毕竟明初浙东、淮西两党之争,就摆在眼前。
若在朱标眼皮底下,再与刘伯温争斗一番,恐怕要比先前更加困难。
不过很快李善长便也释怀。
刘伯温乃浙东人,朱标让他同汤和一起肃清倭寇是假,让他亲自铲除江浙世家是真。
绳治家乡之人!如此棘手的麻烦若刘伯温能狠心处置得当,那进一进他的爵位倒也不算什么大事。

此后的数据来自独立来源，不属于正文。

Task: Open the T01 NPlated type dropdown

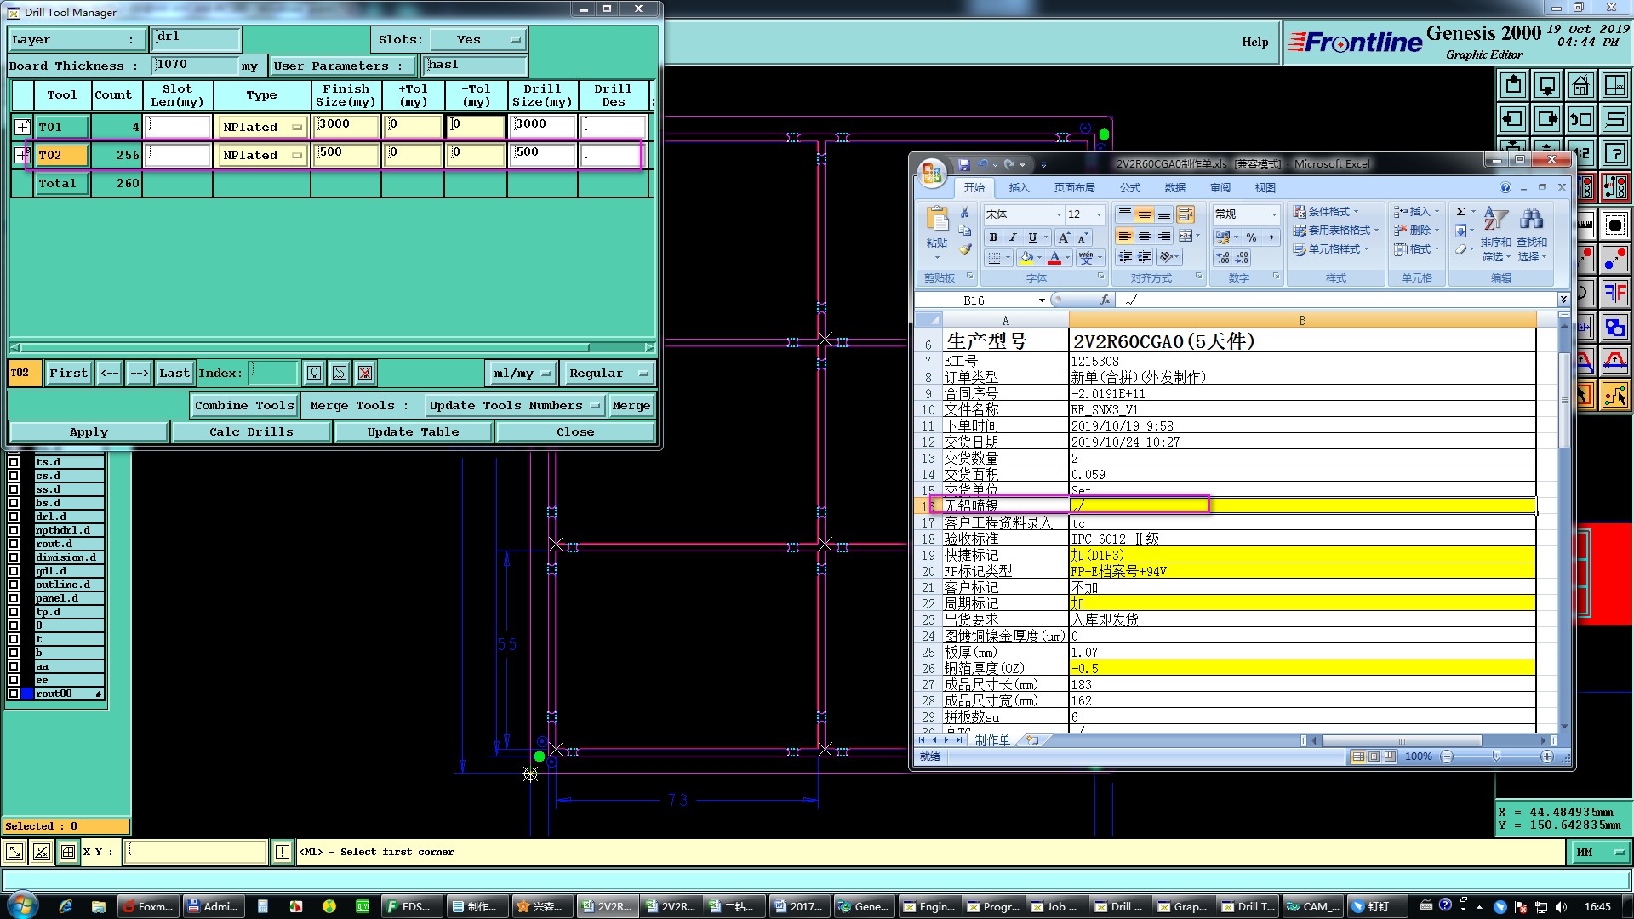Action: point(262,127)
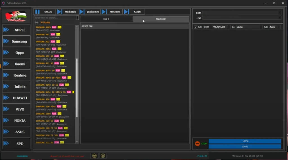This screenshot has width=288, height=160.
Task: Open the USB device dropdown
Action: 242,18
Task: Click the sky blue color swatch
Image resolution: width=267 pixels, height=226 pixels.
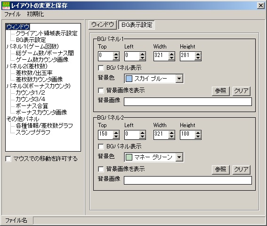Action: pos(129,79)
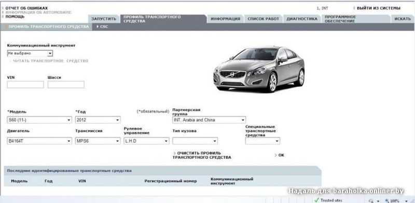
Task: Open the Коммуникационный инструмент dropdown
Action: pos(30,53)
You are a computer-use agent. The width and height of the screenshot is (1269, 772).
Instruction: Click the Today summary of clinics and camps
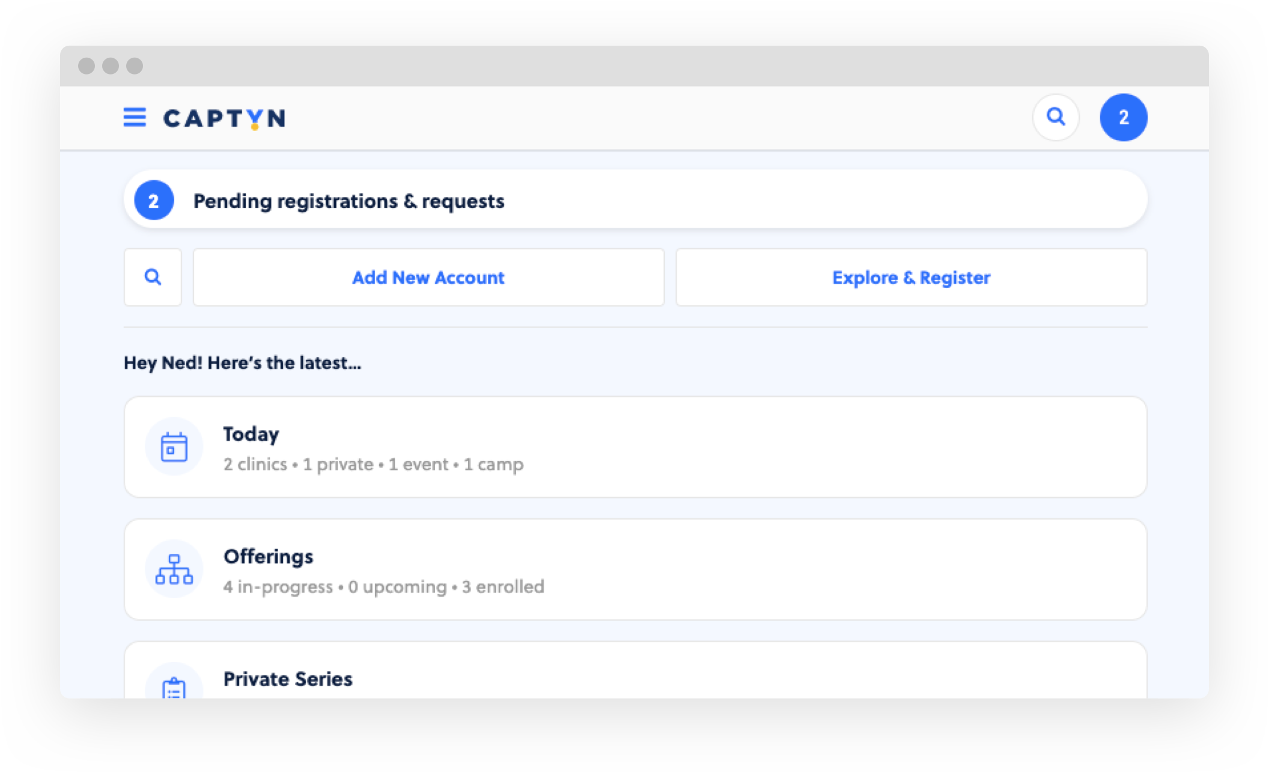click(x=373, y=464)
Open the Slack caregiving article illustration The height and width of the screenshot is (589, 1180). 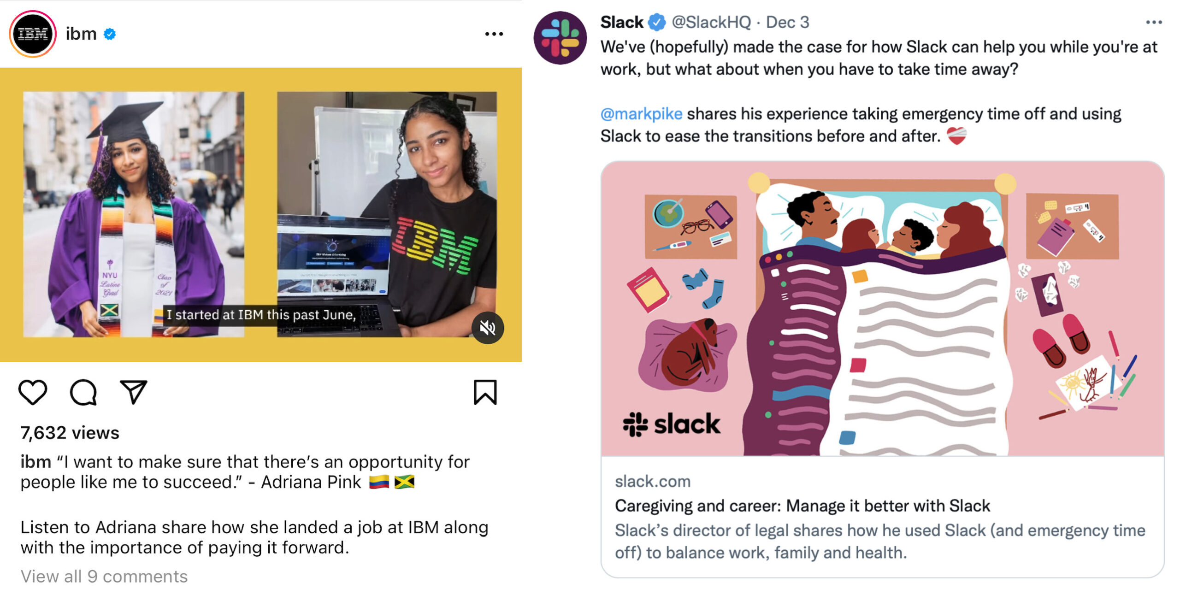click(x=882, y=308)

毕竟此事过后,李善长不介意在士林之中散布些流言蜚语,说那诚意伯刘基为加官进爵,手染同乡之血。
如此,刘基得了朝廷进位,失了士子民心。
对他李善长来说,倒也算是好事。
“殿下,老臣。。。。。”
“诚意伯,你出身浙东,对江浙一带自是熟悉不过,还望莫要推辞!”
见朱标语气郑重,刘伯温忙看向一旁的李善长,希望他能一并说情。
可李善长心中早有盘算。
接触到刘伯温眼神的瞬间,李善长起身冲朱标拱手道:
“殿下此举甚是妥当,臣与诚意伯闲暇谈论之时,多次听伯温言说当为国尽忠,死而后已。”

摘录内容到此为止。